Mother represents herself in this appeal and did not supply this court with a brief or contribute to the record on appeal.  Although we do not expressly know what Mother pled at trial, we do know that custody was the crux of the case and the focus of the December 3, 2003 order.  The trial judge considered all of the appropriate factors used to determine whether circumstances changed sufficiently to alter custody.  The family court ultimately decided that Father did not prove a sufficient change of circumstances and Mother did prove a substantial change of circumstances.  The family court found that the social, educational, spiritual, medical, familial, and recreational aspects of Child’s life continue to develop successfully in Mother’s care.  Additionally, Mother has remarried and is able to devote herself full time to caring for Child.  Child is enrolled in private school and active in Girl Scouts, tee ball, music, and dance.  Mother proved that the move to Colorado has been beneficial for the child. 

Father concedes the child is doing well academically and socially, but argues the Mother moved to Colorado to alienate him from the child.  The family court found that Mother left after difficulties exchanging Child for visitation with Father.  Father’s conduct included bullying and spiteful conduct in an effort to intimidate Mother.

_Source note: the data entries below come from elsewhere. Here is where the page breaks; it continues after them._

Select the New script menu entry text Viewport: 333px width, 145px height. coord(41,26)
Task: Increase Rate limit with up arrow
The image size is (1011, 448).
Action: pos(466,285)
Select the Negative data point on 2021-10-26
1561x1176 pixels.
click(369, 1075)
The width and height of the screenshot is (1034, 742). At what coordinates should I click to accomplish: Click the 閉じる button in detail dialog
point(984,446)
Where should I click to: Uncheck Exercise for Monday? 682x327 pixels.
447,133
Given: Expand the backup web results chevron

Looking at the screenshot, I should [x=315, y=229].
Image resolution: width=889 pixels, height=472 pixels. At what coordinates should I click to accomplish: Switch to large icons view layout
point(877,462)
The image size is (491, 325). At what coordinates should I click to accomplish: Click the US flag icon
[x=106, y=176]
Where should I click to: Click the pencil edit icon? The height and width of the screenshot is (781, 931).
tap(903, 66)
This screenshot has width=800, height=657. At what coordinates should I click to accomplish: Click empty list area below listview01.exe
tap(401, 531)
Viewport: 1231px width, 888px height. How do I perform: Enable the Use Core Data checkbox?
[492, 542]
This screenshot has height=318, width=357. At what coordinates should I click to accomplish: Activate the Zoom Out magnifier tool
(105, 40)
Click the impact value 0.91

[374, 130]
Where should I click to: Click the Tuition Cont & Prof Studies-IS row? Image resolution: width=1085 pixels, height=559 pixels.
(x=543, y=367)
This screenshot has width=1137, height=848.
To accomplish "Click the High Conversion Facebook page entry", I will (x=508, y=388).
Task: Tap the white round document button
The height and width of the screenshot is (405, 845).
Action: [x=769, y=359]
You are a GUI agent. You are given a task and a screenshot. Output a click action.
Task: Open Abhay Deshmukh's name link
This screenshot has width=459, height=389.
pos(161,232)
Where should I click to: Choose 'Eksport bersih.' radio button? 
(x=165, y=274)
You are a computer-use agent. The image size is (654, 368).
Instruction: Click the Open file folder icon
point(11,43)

 While this court does not condone Mother’s failure to comply with the notice provisions of the initial order, it does appear that the Child is thriving due to Mother’s efforts.  This fact along with Father’s conduct are significant changes warranting the family court’s determination it was in Child’s best interest to award Mother sole custody of Child with visitation to Father. 

Accordingly, the family court’s decision is

AFFIRMED in part, REVERSED in part.[2]


[1] Mother currently goes by the name Chantalle Irland.  She is representing herself pro se and did not file a brief for this appeal.

[2] We decide this case without oral argument pursuant to Rule 215, SCACR.